Shortest Subarray With OR at Least K II Solution in Python

Problem Description

Ah, the classic “Shortest Subarray With OR at Least K II” problem! It’s like trying to find the shortest line at the DMV, but instead, you’re sifting through an array of numbers to find the smallest subarray whose bitwise OR is at least K. Imagine you’re at a buffet, and you want to fill your plate with the least amount of food while still getting enough to satisfy your hunger. But instead of food, you have numbers, and instead of hunger, you have a requirement for a bitwise OR.

In simpler terms, given an array of integers, you need to find the length of the shortest contiguous subarray such that the bitwise OR of all the elements in that subarray is at least K. If no such subarray exists, you return -1.

Code Solution


class Solution:
    def minimumSubarrayLength(self, nums: list[int], k: int) -> int:
        ans = len(nums) + 1
        ors = 0
        count = collections.Counter()

        l = 0
        for r, num in enumerate(nums):
            ors = self._orNum(ors, num, count)
            while ors >= k and l <= r:
                ans = min(ans, r - l + 1)
                ors = self._undoOrNum(ors, nums[l], count)
                l += 1

        return -1 if ans == len(nums) + 1 else ans

    def _orNum(self, ors: int, num: int, count: dict[int, int]) -> int:
        for i in range(30):
            if num >> i & 1:
                count[i] += 1
                if count[i] == 1:
                    ors += 1 << i
        return ors

    def _undoOrNum(self, ors: int, num: int, count: dict[int, int]) -> int:
        for i in range(30):
            if num >> i & 1:
                count[i] -= 1
                if count[i] == 0:
                    ors -= 1 << i
        return ors

Approach Explanation

The approach taken in this solution is a sliding window technique combined with bitwise operations. The idea is to maintain a window defined by two pointers (l and r) and calculate the bitwise OR of the elements within this window.

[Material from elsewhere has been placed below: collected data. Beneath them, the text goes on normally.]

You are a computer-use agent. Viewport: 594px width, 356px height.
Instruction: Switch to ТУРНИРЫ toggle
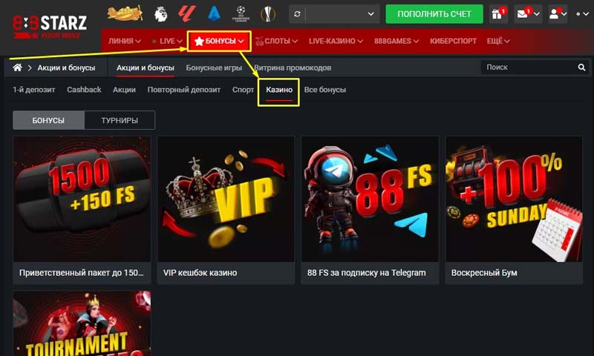pyautogui.click(x=120, y=120)
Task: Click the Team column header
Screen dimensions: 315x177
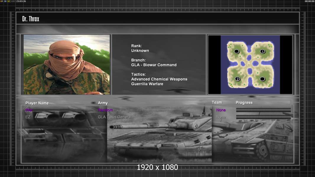Action: (217, 102)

Initialization: Start with an answer set to a value larger than any possible subarray length and initialize the OR value and a counter for the bits.
Expand the Window: Iterate through the array with the right pointer (r), updating the OR value and the bit count.
Contract the Window: Whenever the OR value meets or exceeds K, attempt to shrink the window from the left (l) to find the minimum length that still satisfies the condition.
Return Result: If a valid subarray is found, return its length; otherwise, return -1.

Time and Space Complexity

Time Complexity: O(N * 30) = O(N), where N is the number of elements in the array. The factor of 30 comes from the bitwise operations, as we are only considering the first 30 bits of the integers.

Space Complexity: O(1) for the OR value and O(30) for the bit count, which is effectively O(1) since it’s a constant size.

Real-World Example

Imagine you’re at a party, and you want to gather the shortest group of friends who can collectively tell the best jokes (the jokes being the numbers in the array). You want to ensure that the combined humor (bitwise OR) of this group is at least a certain level (K). You start gathering friends one by one, and as soon as you hit that humor threshold, you check if you can drop some friends from the front of the line while still keeping the humor level up.